Mr Richard Byles and his team followed that up with measures to restrain Jamaican dollar liquidity expansion, hoping to ensure that further movements in the exchange rate do not threaten the inflation target.
The bank noted that recent significant increases in international commodity prices and shipping costs have had a higher than expected pass through to local prices and have contributed to further increases in inflation expectations.
It foresaw that consumers would also be faced with higher prices for agricultural commodities as a result of the passage of tropical storms Grace and Ida in August 2021, and which may also contribute to a worsening of inflation expectations.
Anticipating that the fight was not by any means over, the BOJ made it clear it was prepared to continue to reduce the level of monetary accommodation at subsequent policy meetings by increasing its policy rate.
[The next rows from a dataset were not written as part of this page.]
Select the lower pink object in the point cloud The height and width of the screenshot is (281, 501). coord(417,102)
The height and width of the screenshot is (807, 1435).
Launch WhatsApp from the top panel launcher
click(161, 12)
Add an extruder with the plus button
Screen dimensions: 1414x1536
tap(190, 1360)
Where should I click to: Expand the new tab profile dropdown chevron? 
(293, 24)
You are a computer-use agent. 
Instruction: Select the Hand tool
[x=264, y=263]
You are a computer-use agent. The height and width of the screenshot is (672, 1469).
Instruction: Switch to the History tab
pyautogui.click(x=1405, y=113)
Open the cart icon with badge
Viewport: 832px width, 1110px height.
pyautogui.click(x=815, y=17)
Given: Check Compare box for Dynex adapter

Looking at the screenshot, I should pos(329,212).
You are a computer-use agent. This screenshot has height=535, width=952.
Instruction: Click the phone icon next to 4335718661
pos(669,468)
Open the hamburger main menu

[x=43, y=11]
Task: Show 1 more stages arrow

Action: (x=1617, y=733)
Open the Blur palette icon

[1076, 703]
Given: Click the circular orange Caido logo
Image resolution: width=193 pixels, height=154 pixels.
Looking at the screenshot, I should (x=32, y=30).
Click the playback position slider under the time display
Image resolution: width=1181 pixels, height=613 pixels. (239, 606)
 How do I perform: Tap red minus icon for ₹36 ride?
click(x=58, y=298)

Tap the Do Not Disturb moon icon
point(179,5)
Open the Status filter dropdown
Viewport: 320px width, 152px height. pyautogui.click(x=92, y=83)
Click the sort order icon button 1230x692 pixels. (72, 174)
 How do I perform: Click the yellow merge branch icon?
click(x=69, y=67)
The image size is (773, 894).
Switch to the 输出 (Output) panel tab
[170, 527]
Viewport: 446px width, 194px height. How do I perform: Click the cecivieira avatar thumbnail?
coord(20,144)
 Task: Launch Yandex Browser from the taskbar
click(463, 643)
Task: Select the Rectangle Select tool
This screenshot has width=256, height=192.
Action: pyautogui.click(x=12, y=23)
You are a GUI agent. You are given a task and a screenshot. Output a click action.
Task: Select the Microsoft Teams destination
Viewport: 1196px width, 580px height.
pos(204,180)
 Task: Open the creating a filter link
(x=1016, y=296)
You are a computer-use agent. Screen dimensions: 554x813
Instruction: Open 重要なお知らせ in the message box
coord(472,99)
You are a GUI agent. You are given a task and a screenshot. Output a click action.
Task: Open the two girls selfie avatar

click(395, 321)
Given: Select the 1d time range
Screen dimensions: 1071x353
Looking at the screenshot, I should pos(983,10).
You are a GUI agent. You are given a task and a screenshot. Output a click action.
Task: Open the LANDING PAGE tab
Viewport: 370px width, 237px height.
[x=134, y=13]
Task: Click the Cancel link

The interest rate hike, the bank's biggest move in 13 years, frightened some elements of the private sector and the Opposition People's National Party (PNP). The fear was that it risked pushing up bank lending rates, further limiting credit to the productive sectors, and hiking household credit through higher interest rates on consumer loans for cars, credit cards, mortgages and the like — in a word, poverty-inducing.
Governor Byles hit back: “While the decision to increase the policy rate will impact growth in the short run, the bank… [is] concerned that if we do nothing now, and high inflation becomes entrenched, growth over the longer term will be adversely affected.”
Last Wednesday, the bank doubled down on its position by raising the interest rate to two per cent, clearly believing that what it had seen in its crystal ball had come to pass and proved that its actions had been clear-eyed.
While Dr Nigel Clarke, the finance minister, publicly kept out of the fray, the conservative International Monetary Fund gave the central bank confidence-boosting comfort by openly endorsing its decision.
It can be argued that the central bank is facing its sternest test since gaining its independence. As with all things economic, decisions that have to be based on projections of future development will always risk going haywire.
The critics will see the bank's actions as inflexible, lacking in imagination and following the trajectory of economic policy orthodoxy. They will point to other countries, like South Korea, Singapore, and China, that have achieved high and sustained rates of economic growth by adopting reflationary monetary and fiscal policy.
The BOJ has very little room in which to manoeuvre, given the dreadful beating the economy has taken from the novel coronavirus pandemic. Supply chain difficulties and continued devaluation may be its biggest enemies in the short term.
For Jamaica's sake, we hope the central bank is right.